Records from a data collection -
--- begin ---

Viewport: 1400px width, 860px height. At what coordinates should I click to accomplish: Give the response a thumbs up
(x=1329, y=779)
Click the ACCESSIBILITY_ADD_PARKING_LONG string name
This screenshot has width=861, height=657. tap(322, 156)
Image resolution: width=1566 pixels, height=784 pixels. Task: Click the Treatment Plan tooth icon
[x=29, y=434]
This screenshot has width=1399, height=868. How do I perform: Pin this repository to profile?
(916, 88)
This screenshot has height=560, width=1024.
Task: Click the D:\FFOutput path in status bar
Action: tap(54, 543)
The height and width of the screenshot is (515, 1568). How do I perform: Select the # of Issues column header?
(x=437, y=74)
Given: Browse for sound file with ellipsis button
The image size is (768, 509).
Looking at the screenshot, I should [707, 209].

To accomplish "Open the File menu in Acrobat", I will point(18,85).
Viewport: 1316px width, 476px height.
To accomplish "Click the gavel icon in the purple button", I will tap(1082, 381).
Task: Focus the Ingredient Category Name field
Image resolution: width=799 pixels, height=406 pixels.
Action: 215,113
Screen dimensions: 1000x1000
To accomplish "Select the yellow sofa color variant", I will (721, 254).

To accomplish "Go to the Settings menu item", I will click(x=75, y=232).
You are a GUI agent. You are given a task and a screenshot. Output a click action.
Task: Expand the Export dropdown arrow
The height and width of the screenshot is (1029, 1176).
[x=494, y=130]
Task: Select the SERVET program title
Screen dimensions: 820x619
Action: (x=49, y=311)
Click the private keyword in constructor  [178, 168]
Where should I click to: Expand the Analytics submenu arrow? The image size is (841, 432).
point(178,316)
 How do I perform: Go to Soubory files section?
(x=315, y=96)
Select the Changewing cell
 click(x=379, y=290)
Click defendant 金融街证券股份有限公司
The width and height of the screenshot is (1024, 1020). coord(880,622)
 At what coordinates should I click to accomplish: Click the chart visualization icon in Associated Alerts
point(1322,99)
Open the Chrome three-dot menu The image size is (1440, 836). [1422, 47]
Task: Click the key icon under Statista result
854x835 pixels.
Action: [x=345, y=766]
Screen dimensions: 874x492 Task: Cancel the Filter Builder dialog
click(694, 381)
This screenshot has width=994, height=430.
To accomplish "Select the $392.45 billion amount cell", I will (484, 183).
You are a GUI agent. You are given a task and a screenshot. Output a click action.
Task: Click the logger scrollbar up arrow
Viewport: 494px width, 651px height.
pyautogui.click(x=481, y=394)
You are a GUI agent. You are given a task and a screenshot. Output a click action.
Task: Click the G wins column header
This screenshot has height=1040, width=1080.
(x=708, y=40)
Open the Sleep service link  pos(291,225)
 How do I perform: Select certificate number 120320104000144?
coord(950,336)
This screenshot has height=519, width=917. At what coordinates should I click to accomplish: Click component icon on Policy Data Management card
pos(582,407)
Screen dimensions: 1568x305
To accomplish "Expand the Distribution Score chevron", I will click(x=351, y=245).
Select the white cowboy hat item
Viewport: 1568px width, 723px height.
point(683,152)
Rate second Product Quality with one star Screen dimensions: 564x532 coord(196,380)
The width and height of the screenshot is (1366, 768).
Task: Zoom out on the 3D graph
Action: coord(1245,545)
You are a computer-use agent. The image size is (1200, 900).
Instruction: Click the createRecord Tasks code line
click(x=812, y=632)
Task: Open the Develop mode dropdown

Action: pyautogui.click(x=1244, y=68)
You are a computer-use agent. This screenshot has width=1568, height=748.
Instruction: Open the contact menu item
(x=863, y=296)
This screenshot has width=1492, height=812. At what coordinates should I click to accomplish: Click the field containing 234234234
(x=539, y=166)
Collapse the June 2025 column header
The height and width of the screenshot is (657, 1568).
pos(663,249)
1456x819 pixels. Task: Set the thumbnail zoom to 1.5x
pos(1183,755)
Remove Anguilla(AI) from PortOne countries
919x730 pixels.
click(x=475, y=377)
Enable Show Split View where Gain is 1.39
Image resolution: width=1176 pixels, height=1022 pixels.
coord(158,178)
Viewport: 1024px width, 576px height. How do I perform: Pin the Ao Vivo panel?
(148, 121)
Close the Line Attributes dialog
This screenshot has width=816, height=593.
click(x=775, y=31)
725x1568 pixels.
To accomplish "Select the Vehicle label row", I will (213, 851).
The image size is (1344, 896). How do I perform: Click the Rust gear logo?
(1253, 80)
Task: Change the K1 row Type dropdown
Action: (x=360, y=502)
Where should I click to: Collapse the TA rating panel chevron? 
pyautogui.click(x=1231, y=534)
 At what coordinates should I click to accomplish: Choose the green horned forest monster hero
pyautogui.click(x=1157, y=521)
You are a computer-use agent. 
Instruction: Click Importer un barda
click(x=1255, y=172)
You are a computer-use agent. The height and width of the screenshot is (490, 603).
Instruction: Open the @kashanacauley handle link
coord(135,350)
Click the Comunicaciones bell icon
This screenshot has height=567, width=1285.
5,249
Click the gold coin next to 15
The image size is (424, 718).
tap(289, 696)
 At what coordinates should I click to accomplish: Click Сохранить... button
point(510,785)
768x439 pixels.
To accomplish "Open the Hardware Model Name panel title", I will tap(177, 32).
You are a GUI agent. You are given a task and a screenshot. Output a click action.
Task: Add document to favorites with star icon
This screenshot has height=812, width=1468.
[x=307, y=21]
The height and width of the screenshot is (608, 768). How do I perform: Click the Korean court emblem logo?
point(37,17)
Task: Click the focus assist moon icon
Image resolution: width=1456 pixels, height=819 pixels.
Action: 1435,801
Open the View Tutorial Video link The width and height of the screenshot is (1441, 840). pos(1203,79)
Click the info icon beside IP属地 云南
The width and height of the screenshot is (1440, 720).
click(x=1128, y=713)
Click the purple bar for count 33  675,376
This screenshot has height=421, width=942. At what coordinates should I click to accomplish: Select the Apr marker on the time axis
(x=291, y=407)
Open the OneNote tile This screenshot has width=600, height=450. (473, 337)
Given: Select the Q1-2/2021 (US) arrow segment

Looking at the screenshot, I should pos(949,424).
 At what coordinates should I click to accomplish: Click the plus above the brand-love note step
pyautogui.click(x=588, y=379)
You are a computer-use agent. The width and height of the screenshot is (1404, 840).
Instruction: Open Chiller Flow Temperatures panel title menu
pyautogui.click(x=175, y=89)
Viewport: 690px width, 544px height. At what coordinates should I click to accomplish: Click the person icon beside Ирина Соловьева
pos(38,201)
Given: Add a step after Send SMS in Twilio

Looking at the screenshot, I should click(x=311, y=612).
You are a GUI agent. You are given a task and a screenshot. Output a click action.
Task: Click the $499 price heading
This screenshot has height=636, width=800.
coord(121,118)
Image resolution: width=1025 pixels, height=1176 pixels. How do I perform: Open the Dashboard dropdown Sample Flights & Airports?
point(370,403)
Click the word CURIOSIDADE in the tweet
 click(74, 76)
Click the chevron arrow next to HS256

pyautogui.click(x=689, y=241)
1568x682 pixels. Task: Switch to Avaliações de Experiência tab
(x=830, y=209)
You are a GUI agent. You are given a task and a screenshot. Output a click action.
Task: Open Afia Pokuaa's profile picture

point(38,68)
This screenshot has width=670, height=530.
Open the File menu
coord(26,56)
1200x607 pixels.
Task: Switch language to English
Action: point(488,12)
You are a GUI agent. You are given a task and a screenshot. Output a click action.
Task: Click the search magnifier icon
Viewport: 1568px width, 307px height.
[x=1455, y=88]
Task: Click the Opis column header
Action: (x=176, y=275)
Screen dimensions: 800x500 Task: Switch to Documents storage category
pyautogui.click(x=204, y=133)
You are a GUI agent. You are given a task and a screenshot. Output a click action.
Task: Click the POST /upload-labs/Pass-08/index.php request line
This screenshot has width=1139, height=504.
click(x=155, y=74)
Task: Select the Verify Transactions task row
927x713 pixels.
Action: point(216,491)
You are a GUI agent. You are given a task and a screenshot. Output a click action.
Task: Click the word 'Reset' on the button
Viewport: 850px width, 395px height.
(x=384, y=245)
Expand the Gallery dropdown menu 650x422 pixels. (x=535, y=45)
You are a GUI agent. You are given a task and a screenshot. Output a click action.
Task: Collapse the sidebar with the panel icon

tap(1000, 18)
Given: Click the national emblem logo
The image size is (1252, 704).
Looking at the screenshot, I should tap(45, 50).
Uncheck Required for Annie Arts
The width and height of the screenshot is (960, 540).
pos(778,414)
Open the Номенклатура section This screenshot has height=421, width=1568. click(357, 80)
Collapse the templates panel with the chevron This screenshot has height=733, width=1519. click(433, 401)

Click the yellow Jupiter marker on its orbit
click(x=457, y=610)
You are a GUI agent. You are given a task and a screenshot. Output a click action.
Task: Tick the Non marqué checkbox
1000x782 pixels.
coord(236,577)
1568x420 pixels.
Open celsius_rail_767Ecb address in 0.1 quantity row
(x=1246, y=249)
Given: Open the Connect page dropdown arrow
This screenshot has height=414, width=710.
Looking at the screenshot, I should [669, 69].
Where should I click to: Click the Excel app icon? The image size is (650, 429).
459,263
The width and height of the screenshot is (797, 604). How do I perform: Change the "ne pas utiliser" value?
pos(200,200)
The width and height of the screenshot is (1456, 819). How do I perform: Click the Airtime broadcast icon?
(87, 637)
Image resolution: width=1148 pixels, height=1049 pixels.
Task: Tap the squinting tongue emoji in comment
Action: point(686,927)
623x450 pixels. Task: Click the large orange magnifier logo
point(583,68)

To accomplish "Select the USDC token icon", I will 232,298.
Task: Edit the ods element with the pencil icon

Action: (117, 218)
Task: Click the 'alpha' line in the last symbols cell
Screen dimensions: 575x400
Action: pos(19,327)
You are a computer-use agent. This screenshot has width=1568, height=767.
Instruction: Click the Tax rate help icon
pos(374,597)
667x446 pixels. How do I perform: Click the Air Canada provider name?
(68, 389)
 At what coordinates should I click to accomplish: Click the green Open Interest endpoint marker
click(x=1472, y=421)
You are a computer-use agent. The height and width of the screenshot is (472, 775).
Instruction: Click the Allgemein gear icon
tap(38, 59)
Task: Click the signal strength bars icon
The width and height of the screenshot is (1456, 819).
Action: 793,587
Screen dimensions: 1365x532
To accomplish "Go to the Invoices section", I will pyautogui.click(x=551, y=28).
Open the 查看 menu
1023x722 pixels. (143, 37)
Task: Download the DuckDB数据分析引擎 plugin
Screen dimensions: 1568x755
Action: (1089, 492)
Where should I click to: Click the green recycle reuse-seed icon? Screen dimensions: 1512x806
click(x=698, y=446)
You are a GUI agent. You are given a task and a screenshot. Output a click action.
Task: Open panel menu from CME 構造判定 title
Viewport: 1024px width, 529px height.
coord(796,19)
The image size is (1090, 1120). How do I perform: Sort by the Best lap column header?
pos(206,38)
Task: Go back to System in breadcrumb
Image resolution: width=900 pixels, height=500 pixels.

--- end ---

Stated exercise -
Write the part of the items that opens with the line containing "The height and width of the screenshot is (515, 1568)." and closes with the line containing "will tap(1082, 381)." as a JSON list of strings, one string per line, leaving out blank lines.

Task result -
[
  "The height and width of the screenshot is (515, 1568). How do I perform: Select the # of Issues column header?",
  "(x=437, y=74)",
  "Given: Browse for sound file with ellipsis button",
  "The image size is (768, 509).",
  "Looking at the screenshot, I should [707, 209].",
  "To accomplish \"Open the File menu in Acrobat\", I will point(18,85).",
  "Viewport: 1316px width, 476px height.",
  "To accomplish \"Click the gavel icon in the purple button\", I will tap(1082, 381)."
]